Task to carry out: Each entry must appear in the answer exactly as written.

Records from a collection:
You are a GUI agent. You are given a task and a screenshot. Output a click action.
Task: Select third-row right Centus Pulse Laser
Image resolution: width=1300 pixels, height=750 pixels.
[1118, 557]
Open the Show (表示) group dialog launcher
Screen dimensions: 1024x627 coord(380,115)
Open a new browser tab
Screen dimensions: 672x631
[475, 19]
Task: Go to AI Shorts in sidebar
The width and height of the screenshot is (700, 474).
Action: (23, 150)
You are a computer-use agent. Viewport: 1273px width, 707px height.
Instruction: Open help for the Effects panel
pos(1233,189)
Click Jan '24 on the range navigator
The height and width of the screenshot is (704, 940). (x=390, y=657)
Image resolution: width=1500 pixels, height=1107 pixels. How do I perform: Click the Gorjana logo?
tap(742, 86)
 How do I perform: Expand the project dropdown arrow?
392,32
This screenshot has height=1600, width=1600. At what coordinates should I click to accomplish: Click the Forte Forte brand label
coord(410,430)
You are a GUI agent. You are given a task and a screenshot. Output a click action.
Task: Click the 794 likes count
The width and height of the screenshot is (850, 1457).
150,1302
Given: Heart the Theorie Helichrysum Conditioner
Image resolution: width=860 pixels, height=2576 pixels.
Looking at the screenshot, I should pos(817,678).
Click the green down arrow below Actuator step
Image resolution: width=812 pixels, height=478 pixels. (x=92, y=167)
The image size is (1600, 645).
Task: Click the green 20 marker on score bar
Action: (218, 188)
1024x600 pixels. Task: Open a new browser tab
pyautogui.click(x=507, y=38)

Answer box:
You are a GUI agent. You are given a task and a screenshot. Output a click action.
Task: Select third-row right Centus Pulse Laser
Image resolution: width=1300 pixels, height=750 pixels.
[1118, 557]
Open the Show (表示) group dialog launcher
Screen dimensions: 1024x627 coord(380,115)
Open a new browser tab
Screen dimensions: 672x631
[475, 19]
Task: Go to AI Shorts in sidebar
The width and height of the screenshot is (700, 474).
Action: (23, 150)
You are a computer-use agent. Viewport: 1273px width, 707px height.
Instruction: Open help for the Effects panel
pos(1233,189)
Click Jan '24 on the range navigator
The height and width of the screenshot is (704, 940). (x=390, y=657)
Image resolution: width=1500 pixels, height=1107 pixels. How do I perform: Click the Gorjana logo?
tap(742, 86)
 How do I perform: Expand the project dropdown arrow?
392,32
This screenshot has height=1600, width=1600. At what coordinates should I click to accomplish: Click the Forte Forte brand label
coord(410,430)
You are a GUI agent. You are given a task and a screenshot. Output a click action.
Task: Click the 794 likes count
The width and height of the screenshot is (850, 1457).
150,1302
Given: Heart the Theorie Helichrysum Conditioner
Image resolution: width=860 pixels, height=2576 pixels.
Looking at the screenshot, I should pos(817,678).
Click the green down arrow below Actuator step
Image resolution: width=812 pixels, height=478 pixels. (x=92, y=167)
The image size is (1600, 645).
Task: Click the green 20 marker on score bar
Action: (218, 188)
1024x600 pixels. Task: Open a new browser tab
pyautogui.click(x=507, y=38)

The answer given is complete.